La Navidad es un termómetro de la sociedad. Lo que comemos, cómo nos vestimos, qué regalamos y hasta cómo decoramos las vitrinas revela quiénes somos. Desde los años 70 hasta este 2025, la fiesta ha mutado tanto como nuestras costumbres: de la misa de gallo a las videollamadas, de los trajes elegantes a la cena en pijama, de la ilusión infantil al consumo inmediato.
Los 70: Solemnidad y fe
En los años 70, la Navidad se vivía con una solemnidad especial. Las familias se arreglaban como para una gran ocasión: vestidos largos, zapatos bien lustrados, corbatas elegidas con cuidado. La misa de gallo era un punto de encuentro profundamente significativo, un rito que reunía a varias generaciones en la medianoche. Para los niños, la magia era total: el Viejo Pascuero existía sin dudas y los regalos, aunque sencillos, estaban pensados para durar y acompañar el juego por años.

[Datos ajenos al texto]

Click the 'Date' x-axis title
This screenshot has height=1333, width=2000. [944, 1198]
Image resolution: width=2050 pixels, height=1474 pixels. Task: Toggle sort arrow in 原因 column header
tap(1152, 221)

Los discos de vinilo eran un regalo muy valorado, tanto para adultos como para jóvenes, y acompañaban las celebraciones familiares. En cuanto a juguetes, predominaban los que invitaban a la imaginación y al juego compartido. Eran populares los trompos, las bolitas, las muñecas de trapo, los caballitos de madera, las cocinitas y juegos de té de lata, y los autitos metálicos o a fricción. Los juegos de mesa como el Ludo, las damas, el dominó o los naipes reunían a niños y adultos alrededor de la mesa durante horas.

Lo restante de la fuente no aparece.